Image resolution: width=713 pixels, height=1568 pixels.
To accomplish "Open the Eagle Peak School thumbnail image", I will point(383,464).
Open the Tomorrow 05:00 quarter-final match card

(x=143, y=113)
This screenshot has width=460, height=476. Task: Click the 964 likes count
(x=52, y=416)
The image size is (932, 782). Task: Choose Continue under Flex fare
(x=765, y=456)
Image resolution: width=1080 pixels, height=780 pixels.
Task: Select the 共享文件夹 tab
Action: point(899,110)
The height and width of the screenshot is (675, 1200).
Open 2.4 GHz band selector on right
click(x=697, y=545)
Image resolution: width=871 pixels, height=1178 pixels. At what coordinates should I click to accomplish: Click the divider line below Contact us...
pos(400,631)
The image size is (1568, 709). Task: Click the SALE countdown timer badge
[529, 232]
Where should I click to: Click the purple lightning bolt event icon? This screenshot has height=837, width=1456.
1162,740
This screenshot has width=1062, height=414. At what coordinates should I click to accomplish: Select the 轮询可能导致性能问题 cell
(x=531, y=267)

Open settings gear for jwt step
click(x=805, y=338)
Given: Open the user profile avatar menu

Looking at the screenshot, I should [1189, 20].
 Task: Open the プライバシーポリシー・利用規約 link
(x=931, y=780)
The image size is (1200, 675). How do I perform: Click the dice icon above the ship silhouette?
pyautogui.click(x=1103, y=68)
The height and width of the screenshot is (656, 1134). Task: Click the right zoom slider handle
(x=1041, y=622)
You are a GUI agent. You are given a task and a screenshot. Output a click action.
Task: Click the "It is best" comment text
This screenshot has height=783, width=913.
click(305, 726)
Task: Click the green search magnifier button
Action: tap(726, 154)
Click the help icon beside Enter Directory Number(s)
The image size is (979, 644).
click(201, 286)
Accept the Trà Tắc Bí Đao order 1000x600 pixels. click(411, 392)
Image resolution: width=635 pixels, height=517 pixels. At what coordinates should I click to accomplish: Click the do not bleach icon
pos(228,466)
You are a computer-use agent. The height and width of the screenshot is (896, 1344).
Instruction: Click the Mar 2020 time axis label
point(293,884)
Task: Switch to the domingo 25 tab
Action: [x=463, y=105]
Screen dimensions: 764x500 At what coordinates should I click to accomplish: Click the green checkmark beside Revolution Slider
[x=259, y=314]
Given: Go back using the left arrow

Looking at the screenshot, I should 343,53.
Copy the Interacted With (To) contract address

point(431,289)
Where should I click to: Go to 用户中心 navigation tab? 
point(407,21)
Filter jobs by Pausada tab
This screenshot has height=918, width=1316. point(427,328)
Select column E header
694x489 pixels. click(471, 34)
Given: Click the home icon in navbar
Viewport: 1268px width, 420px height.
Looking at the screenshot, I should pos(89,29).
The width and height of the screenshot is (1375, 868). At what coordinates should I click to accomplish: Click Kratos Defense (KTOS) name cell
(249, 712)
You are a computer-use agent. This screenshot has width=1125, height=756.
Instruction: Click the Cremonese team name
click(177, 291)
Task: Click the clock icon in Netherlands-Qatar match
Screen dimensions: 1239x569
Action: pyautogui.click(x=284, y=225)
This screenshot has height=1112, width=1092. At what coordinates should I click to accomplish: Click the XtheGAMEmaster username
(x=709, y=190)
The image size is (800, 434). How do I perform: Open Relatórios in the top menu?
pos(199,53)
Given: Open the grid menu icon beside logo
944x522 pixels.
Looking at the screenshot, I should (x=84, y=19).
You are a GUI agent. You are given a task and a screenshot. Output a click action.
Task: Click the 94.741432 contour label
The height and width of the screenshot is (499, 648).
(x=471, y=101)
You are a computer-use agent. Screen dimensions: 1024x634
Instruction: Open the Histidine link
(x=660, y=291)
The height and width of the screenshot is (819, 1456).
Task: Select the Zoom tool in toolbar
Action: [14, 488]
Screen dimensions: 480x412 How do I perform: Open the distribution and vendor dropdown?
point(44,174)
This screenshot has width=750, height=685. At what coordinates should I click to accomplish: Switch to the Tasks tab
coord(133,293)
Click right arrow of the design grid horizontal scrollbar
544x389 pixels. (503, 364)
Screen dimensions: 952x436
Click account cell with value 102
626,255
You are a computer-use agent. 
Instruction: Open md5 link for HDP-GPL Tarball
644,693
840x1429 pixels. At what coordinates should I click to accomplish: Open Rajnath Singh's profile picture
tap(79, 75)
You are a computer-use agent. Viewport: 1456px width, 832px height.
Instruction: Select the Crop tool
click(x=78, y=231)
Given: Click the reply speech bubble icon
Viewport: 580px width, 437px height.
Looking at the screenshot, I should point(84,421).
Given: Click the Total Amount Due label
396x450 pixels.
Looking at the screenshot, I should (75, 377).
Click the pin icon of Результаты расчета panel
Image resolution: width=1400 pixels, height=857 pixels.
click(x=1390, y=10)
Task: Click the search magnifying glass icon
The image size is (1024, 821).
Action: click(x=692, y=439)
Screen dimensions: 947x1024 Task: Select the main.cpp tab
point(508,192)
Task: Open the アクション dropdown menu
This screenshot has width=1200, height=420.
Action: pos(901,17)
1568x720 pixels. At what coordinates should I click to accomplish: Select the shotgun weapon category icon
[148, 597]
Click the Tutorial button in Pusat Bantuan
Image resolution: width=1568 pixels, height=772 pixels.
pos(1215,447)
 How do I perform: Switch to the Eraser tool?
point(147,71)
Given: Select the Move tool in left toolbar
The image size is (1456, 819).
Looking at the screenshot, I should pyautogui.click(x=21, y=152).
......
* PROBLEM TO SOLVE *
Rewrite the records above, replacing every "How do I perform" with "How can I do" and leaving everything else as it is.

* SOLUTION TO THIS EXERCISE *
Image resolution: width=713 pixels, height=1568 pixels.
To accomplish "Open the Eagle Peak School thumbnail image", I will point(383,464).
Open the Tomorrow 05:00 quarter-final match card

(x=143, y=113)
This screenshot has width=460, height=476. Task: Click the 964 likes count
(x=52, y=416)
The image size is (932, 782). Task: Choose Continue under Flex fare
(x=765, y=456)
Image resolution: width=1080 pixels, height=780 pixels.
Task: Select the 共享文件夹 tab
Action: point(899,110)
The height and width of the screenshot is (675, 1200).
Open 2.4 GHz band selector on right
click(x=697, y=545)
Image resolution: width=871 pixels, height=1178 pixels. At what coordinates should I click to accomplish: Click the divider line below Contact us...
pos(400,631)
The image size is (1568, 709). Task: Click the SALE countdown timer badge
[529, 232]
Where should I click to: Click the purple lightning bolt event icon? This screenshot has height=837, width=1456.
1162,740
This screenshot has width=1062, height=414. At what coordinates should I click to accomplish: Select the 轮询可能导致性能问题 cell
(x=531, y=267)

Open settings gear for jwt step
click(x=805, y=338)
Given: Open the user profile avatar menu

Looking at the screenshot, I should [1189, 20].
 Task: Open the プライバシーポリシー・利用規約 link
(x=931, y=780)
The image size is (1200, 675). How can I do: Click the dice icon above the ship silhouette?
pyautogui.click(x=1103, y=68)
The height and width of the screenshot is (656, 1134). Task: Click the right zoom slider handle
(x=1041, y=622)
You are a GUI agent. You are given a task and a screenshot. Output a click action.
Task: Click the "It is best" comment text
This screenshot has height=783, width=913.
click(305, 726)
Task: Click the green search magnifier button
Action: tap(726, 154)
Click the help icon beside Enter Directory Number(s)
The image size is (979, 644).
click(201, 286)
Accept the Trà Tắc Bí Đao order 1000x600 pixels. click(411, 392)
Image resolution: width=635 pixels, height=517 pixels. At what coordinates should I click to accomplish: Click the do not bleach icon
pos(228,466)
You are a computer-use agent. The height and width of the screenshot is (896, 1344).
Instruction: Click the Mar 2020 time axis label
point(293,884)
Task: Switch to the domingo 25 tab
Action: [x=463, y=105]
Screen dimensions: 764x500 At what coordinates should I click to accomplish: Click the green checkmark beside Revolution Slider
[x=259, y=314]
Given: Go back using the left arrow

Looking at the screenshot, I should 343,53.
Copy the Interacted With (To) contract address

point(431,289)
Where should I click to: Go to 用户中心 navigation tab? 
point(407,21)
Filter jobs by Pausada tab
This screenshot has height=918, width=1316. point(427,328)
Select column E header
694x489 pixels. click(471, 34)
Given: Click the home icon in navbar
Viewport: 1268px width, 420px height.
Looking at the screenshot, I should pos(89,29).
The width and height of the screenshot is (1375, 868). At what coordinates should I click to accomplish: Click Kratos Defense (KTOS) name cell
(249, 712)
You are a computer-use agent. This screenshot has width=1125, height=756.
Instruction: Click the Cremonese team name
click(177, 291)
Task: Click the clock icon in Netherlands-Qatar match
Screen dimensions: 1239x569
Action: pyautogui.click(x=284, y=225)
This screenshot has height=1112, width=1092. At what coordinates should I click to accomplish: Click the XtheGAMEmaster username
(x=709, y=190)
The image size is (800, 434). How can I do: Open Relatórios in the top menu?
pos(199,53)
Given: Open the grid menu icon beside logo
944x522 pixels.
Looking at the screenshot, I should (x=84, y=19).
You are a GUI agent. You are given a task and a screenshot. Output a click action.
Task: Click the 94.741432 contour label
The height and width of the screenshot is (499, 648).
(x=471, y=101)
You are a computer-use agent. Screen dimensions: 1024x634
Instruction: Open the Histidine link
(x=660, y=291)
The height and width of the screenshot is (819, 1456).
Task: Select the Zoom tool in toolbar
Action: [14, 488]
Screen dimensions: 480x412 How can I do: Open the distribution and vendor dropdown?
point(44,174)
This screenshot has width=750, height=685. At what coordinates should I click to accomplish: Switch to the Tasks tab
coord(133,293)
Click right arrow of the design grid horizontal scrollbar
544x389 pixels. (503, 364)
Screen dimensions: 952x436
Click account cell with value 102
626,255
You are a computer-use agent. 
Instruction: Open md5 link for HDP-GPL Tarball
644,693
840x1429 pixels. At what coordinates should I click to accomplish: Open Rajnath Singh's profile picture
tap(79, 75)
You are a computer-use agent. Viewport: 1456px width, 832px height.
Instruction: Select the Crop tool
click(x=78, y=231)
Given: Click the reply speech bubble icon
Viewport: 580px width, 437px height.
Looking at the screenshot, I should point(84,421).
Given: Click the Total Amount Due label
396x450 pixels.
Looking at the screenshot, I should (75, 377).
Click the pin icon of Результаты расчета panel
Image resolution: width=1400 pixels, height=857 pixels.
click(x=1390, y=10)
Task: Click the search magnifying glass icon
The image size is (1024, 821).
Action: click(x=692, y=439)
Screen dimensions: 947x1024 Task: Select the main.cpp tab
point(508,192)
Task: Open the アクション dropdown menu
This screenshot has width=1200, height=420.
Action: pos(901,17)
1568x720 pixels. At what coordinates should I click to accomplish: Select the shotgun weapon category icon
[148, 597]
Click the Tutorial button in Pusat Bantuan
Image resolution: width=1568 pixels, height=772 pixels.
pos(1215,447)
 How can I do: Switch to the Eraser tool?
point(147,71)
Given: Select the Move tool in left toolbar
The image size is (1456, 819).
Looking at the screenshot, I should pyautogui.click(x=21, y=152).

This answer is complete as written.